I have to point out I saw my consultant once a month so did manage to build up a relationship and we decided (unless I completely changed my mind!) that unless my pre-eclampsia returned I would always go for a vbac, one thing that I decided on was the sweeps as my consultant and mw were both on holiday during my due week and I wasn't happy to let other people make the decision for me after 40 weeks, so we as a team made the decision to do the sweeps to see if we could encourage a delivery prior to then so that I could achieve a vbac. As it was I had the sweeps and nothing happened immediately, I think ds was destined to come when he did as I don't think he was forced by the sweeps at all.
(I was lucky my MW and consultant knew each other - I was also lucky that my consultant when dd was born 3 years earlier worked at that hospital - odd - and actually was present at the birth of my bf dd)
SpiderWilliam, I've only read your post but I am shocked that such an inept little twit could be allowed to practise actual medicine on real-live human beings.
You should contact the NCT for advice and reassurance. Not sure what sort of person can help you, but you're more than welcome to message me and I can find out for you.
Sorry for briefness of message! Have to dash - nursery drop-off in the morning!
Oh, also refer to the 'homebirthing.org' website - am sure they have a page on VBAC there (for homebirths - but obviously the stuff about labour and birth are much the same).

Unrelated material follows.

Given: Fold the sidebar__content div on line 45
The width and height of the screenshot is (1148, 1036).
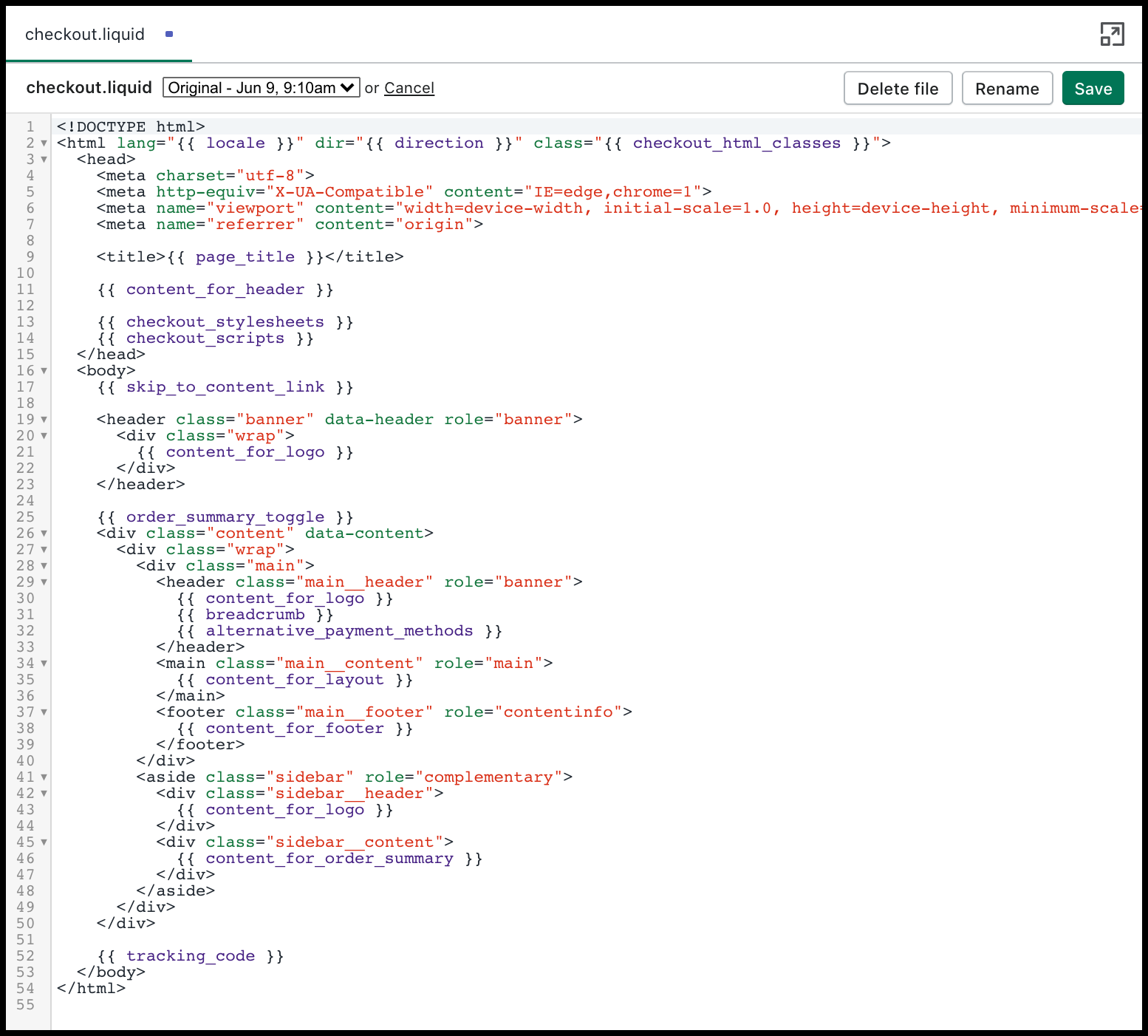Looking at the screenshot, I should tap(44, 842).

Oh, and I suggest you write a detailed complaint to him AND his superiors, detailing the true facts about the useless crap he spouted to you.
And if you want a 'gentle' induction, first try castor oil - mix 2 tbsp into scrambled eggs then fry in onions and garlic; eat on toast. No taste of castor oil. Worked for me within a couple of hours. Got the tip from Ina May Gaskin - super birthing heroine! But you MUST check your cervix first with a clean finger - if it's low down and very soft and mushy, then it's ripe and ready for action!
Thanks for your further replies.
In addition to changing consultant I think I will contact the local NCT who I remember from when I did classes with DS have quite strong links with our hospital.
There is also an excellent MW who now mostly works independently but still does some work at the hospital. She delivered my friend's baby and she was so good the baby was named after her! She offers reflexology and works as a doula, so if nothing else it might be good to have some reflexology and talk through what is "normal" VBAC procedure at the hospital.
Ask a midwife if there is a vbac hospital policy. I know ours has one.
Wow, I can't believe your consultant said all these things! Kind of the opposite to the things the consultant mw I met with said to me. Good luck with changing consultant - definitely the best thing to do. And perhaps hire the mw you mention as your doula.
Please read this as then you probably will be more informed than the consultant
There is some evidence to show that having an epidural increases (slightly) your chance of a successful VBAC but I haven't actually read the study so don't know how valid it is.
Does your hospital do a VBAC evening where they will take you thru there hospital policies for VBAC and you can ask your questions?
BleedyGonzalez just out of curiosity how do you checck your own cervix? how would you know what you were feeling for?